Commons : Hans Maria Wingler  - Collection of images, videos and audio files

Individual evidence

  1. Enrico Santifaller: How Walter Gropius secured his legacy , in: Bauwelt , Heft 10, 2019, accessed on June 1, 2019.
  2. Werner Durth: Value and Change - On the origin and impact of the artists' colony in Darmstadt , in: ICOMOS - Hefte des Deutschen Nationalkomitees, Heft 64, 2018, S. 271-2282, accessed on August 9, 2019.
  3. ^ Hans-Jürgen Mende : Lexicon of Berlin burial places . Pharus-Plan, Berlin 2018, ISBN 978-3-86514-206-1 . P. 497.
  4. ^ Tomb Cassirer / Wingler . In: Jörg Haspel, Klaus von Krosigk (Ed.): Garden monuments in Berlin. Cemeteries . Imhof, Petersberg 2008, ISBN 978-3-86568-293-2 . P. 36.

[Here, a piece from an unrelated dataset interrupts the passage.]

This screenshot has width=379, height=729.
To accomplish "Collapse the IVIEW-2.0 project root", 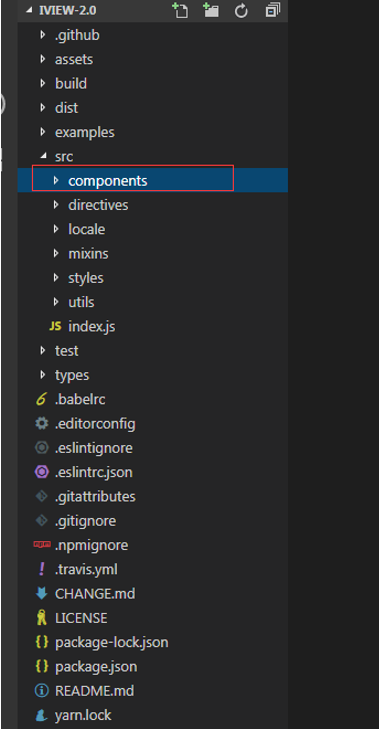I will click(30, 11).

  5. Birgit Jochens, Herbert May: The cemeteries in Berlin-Charlottenburg. History of the cemetery facilities and their tomb culture . Stapp, Berlin 1994, ISBN 3-87776-056-2 . P. 220.
  6. BAUHAUS: Once Heaven , in: Der Spiegel 46/1963, November 13, 1963, accessed on June 1, 2019.
  7. Extract , accessed on August 9, 2019.